## Excerpt to read
+ + +
Condition Variants and Their Real-World Values
The condition spectrum for 4th Print Chansey matters tremendously for pricing. A card showing moderate edge wear, light surface creasing, and slightly off-center printing might grade PSA 4-5 and sell for $35-$50. That same card with clean surface, sharp corners, and centered printing grades PSA 6-7 and commands $80-$150. A single deep crease or heavy corner damage plummets values to $15-$25 regardless of print edition because structural damage is permanent and visible to any buyer.
Raw ungraded 4th Print Chansey in genuinely excellent condition (near-mint equivalent) sometimes sells for $60-$80 because buyers trust their own condition assessment and avoid grading fees. These deals exist occasionally on eBay when sellers underestimate condition, creating quick-flip opportunities for dealers and serious collectors who understand grading standards. The practical lesson: condition transparency matters far more than the 4th Print designation alone. A pack-fresh, perfectly centered 4th Print Chansey outvalues a heavily played 1st Edition by factors of 3-5, demonstrating that print rarity operates differently than condition rarity in the collector psychology.
Market Trends and Future Outlook for 4th Print Base Set Cards
The broader Base Set market has experienced cyclical interest over the past five years, with peaks during the 2020-2021 pandemic-driven collecting boom and modest corrections afterward. 4th Print cards benefited from that cycle because scarcity narratives appeal to serious collectors seeking undervalued vintage alternatives to Unlimited printings. However, the market has largely stabilized, and 4th Print Base Set cards now trade at relatively consistent premiums rather than experiencing explosive growth.
+ + +
## Entries supplied
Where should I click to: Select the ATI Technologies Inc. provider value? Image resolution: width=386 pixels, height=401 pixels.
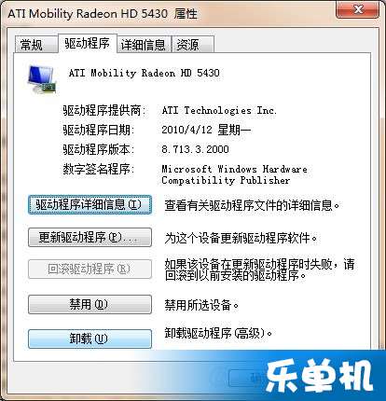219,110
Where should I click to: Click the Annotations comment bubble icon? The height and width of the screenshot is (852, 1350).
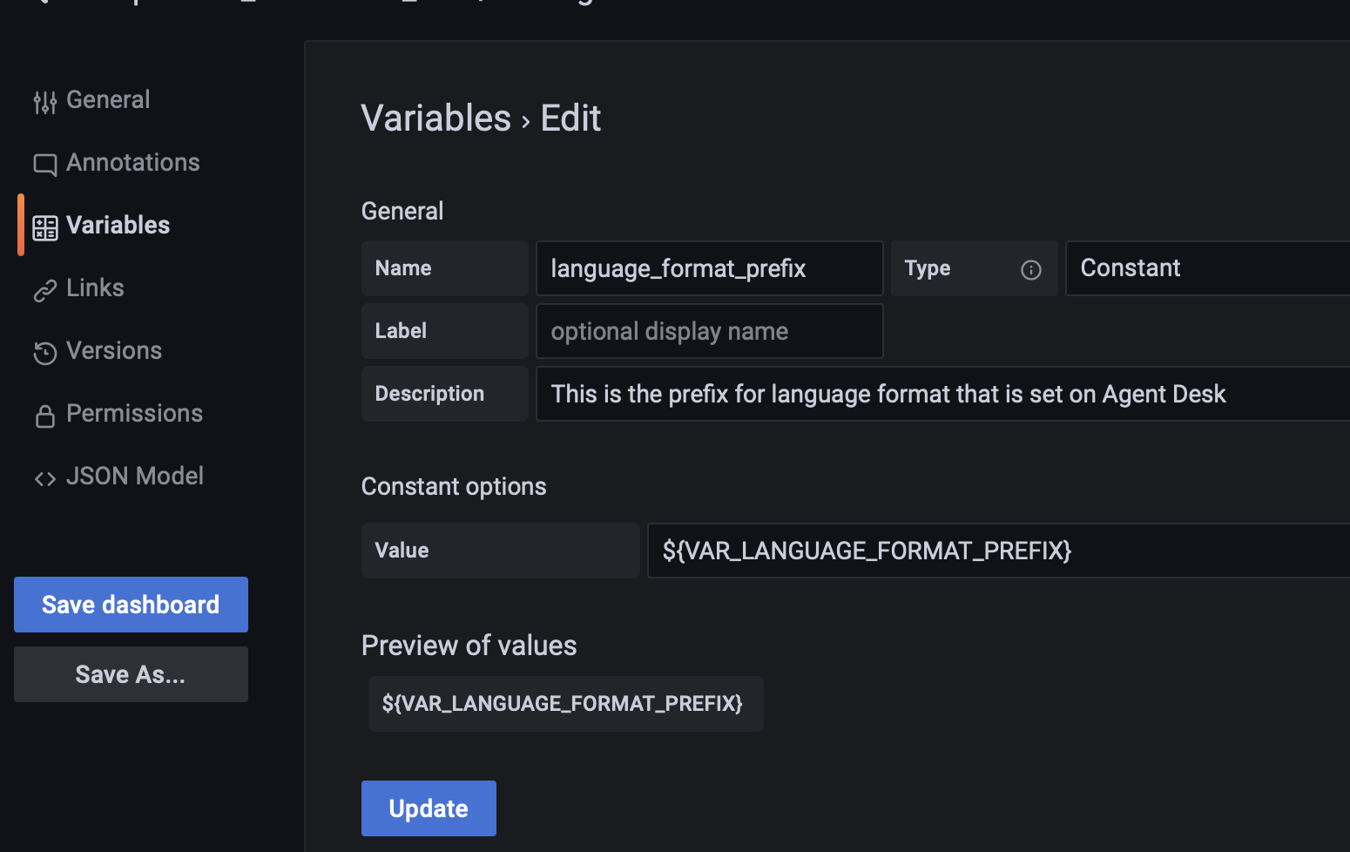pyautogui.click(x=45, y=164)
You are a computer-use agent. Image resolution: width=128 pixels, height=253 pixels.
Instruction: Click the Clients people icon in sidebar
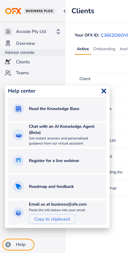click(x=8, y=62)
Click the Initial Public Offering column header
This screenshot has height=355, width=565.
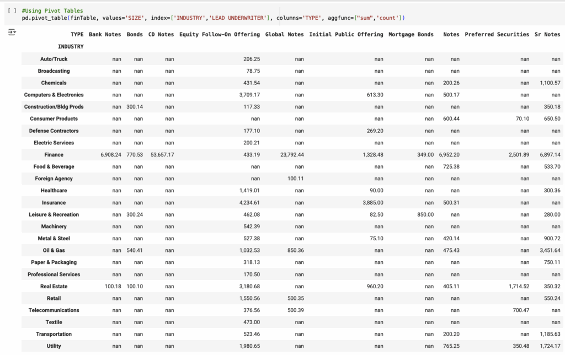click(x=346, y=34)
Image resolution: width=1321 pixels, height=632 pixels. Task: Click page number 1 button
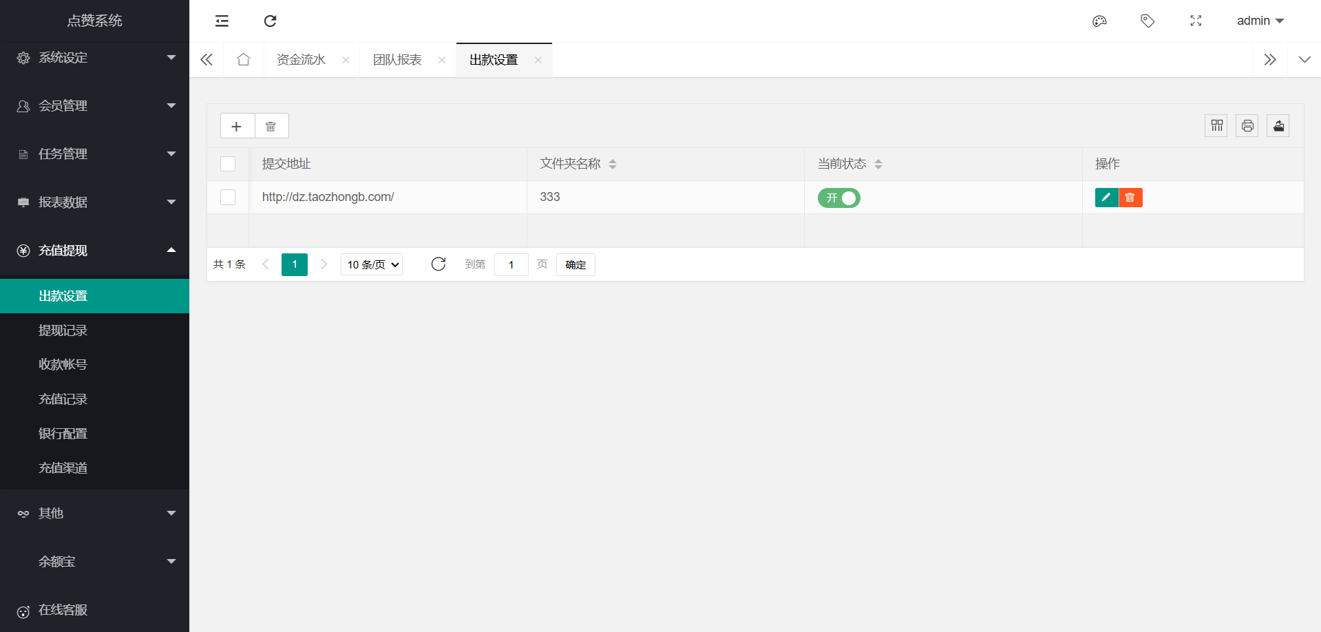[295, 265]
+ + +
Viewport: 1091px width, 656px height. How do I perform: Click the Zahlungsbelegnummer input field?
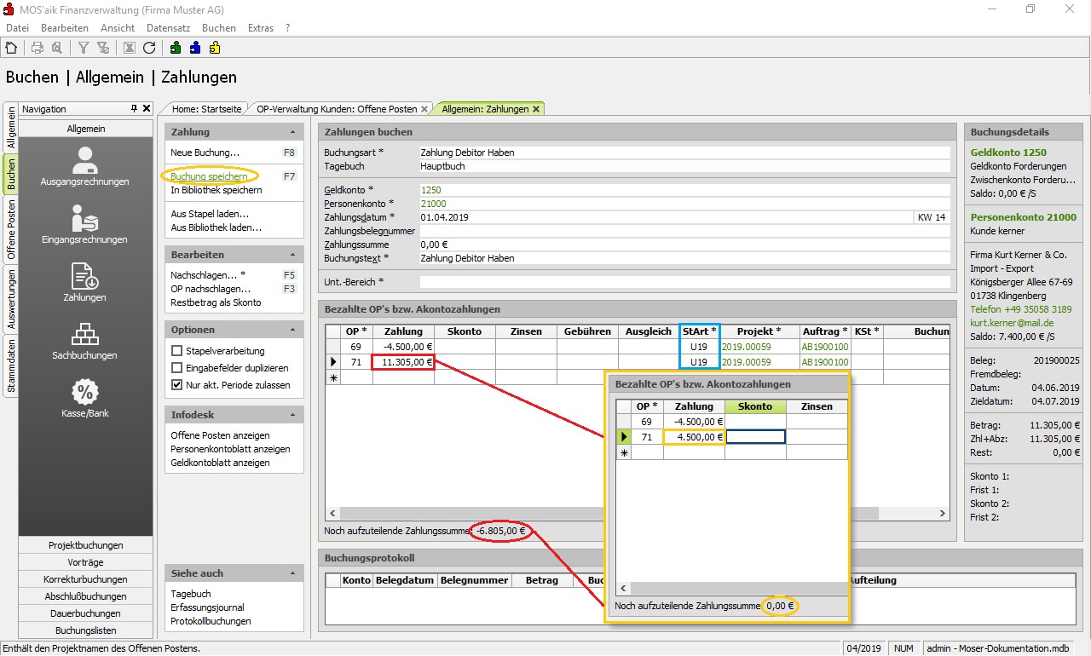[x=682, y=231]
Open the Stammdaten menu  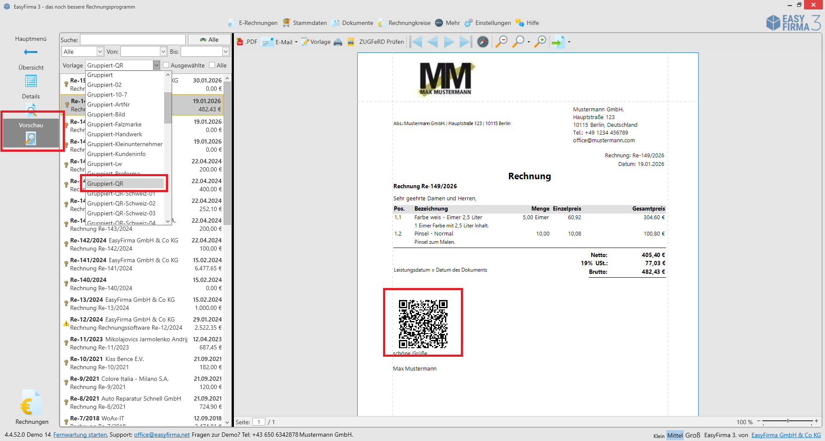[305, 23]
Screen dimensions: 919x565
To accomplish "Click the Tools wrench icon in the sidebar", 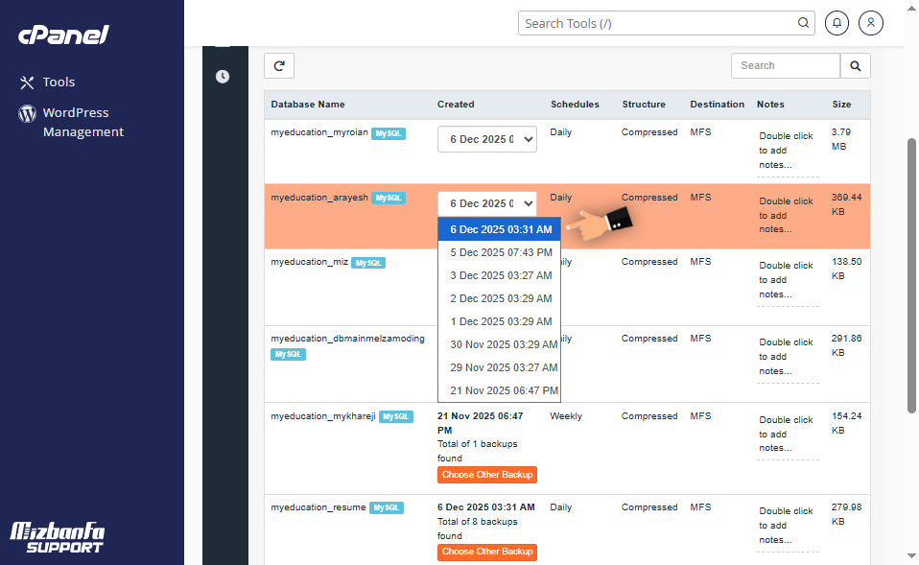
+ + +
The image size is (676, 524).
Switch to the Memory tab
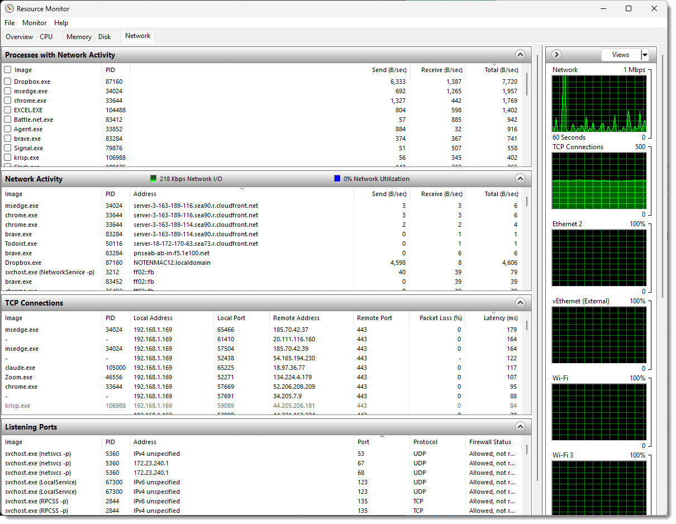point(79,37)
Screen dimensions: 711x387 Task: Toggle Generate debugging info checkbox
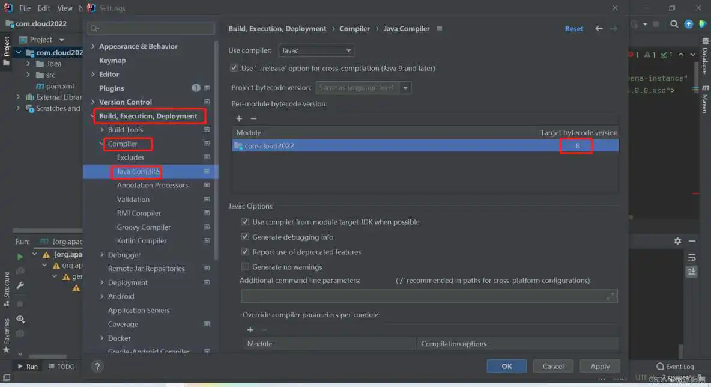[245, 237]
+ + +
## Exercises to complete
[a] In the excerpt on 4th Print Chansey card values, rewrite the stretch from "Raw ungraded 4th" through "the collector psychology.", swapping "dealers" for "resellers".
[b] Extend the excerpt on 4th Print Chansey card values, starting from its final sentence.

## Set of answers
[a]
Raw ungraded 4th Print Chansey in genuinely excellent condition (near-mint equivalent) sometimes sells for $60-$80 because buyers trust their own condition assessment and avoid grading fees. These deals exist occasionally on eBay when sellers underestimate condition, creating quick-flip opportunities for resellers and serious collectors who understand grading standards. The practical lesson: condition transparency matters far more than the 4th Print designation alone. A pack-fresh, perfectly centered 4th Print Chansey outvalues a heavily played 1st Edition by factors of 3-5, demonstrating that print rarity operates differently than condition rarity in the collector psychology.

[b]
Looking forward, 4th Print Chansey will likely hold value in the $35-$50 range for raw mid-grade copies unless major shifts occur in Pokémon’s cultural relevance or card authentication improves dramatically. The introduction of better authentication tools might actually pressure prices slightly if counterfeit 4th Print cards are exposed in the ecosystem, since scarcity narratives collapse when authenticity becomes questionable. Serious collectors should focus on establishing provenance and purchasing from dealers with strong authentication credentials rather than chasing short-term price movements.
Conclusion
4th Print Chansey represents an accessible entry point into vintage Pokémon collecting at the $37-$50 price point for decent raw copies. The specific $41.00 PSA 5 sale from 2023 demonstrates realistic market expectations for modestly-graded examples, while higher-grade copies command exponentially more capital with proportionally lower returns. The 4th Print designation provides genuine rarity compared to Unlimited printings, but Chansey’s limited cultural cachet means it will never command the premiums of truly iconic Base Set holos.
Your best approach depends on collecting goals: buy raw 4th Print Chansey at $40-$60 if you’re building a vintage collection for personal enjoyment, or avoid the card entirely if your primary focus is capital appreciation. The middle ground—investing in PSA 6-7 copies for resale—offers minimal edge and ties up significant capital with modest liquidity. Start with the fundamentals of condition assessment and market price tracking before committing deeper capital to any Pokémon card investment.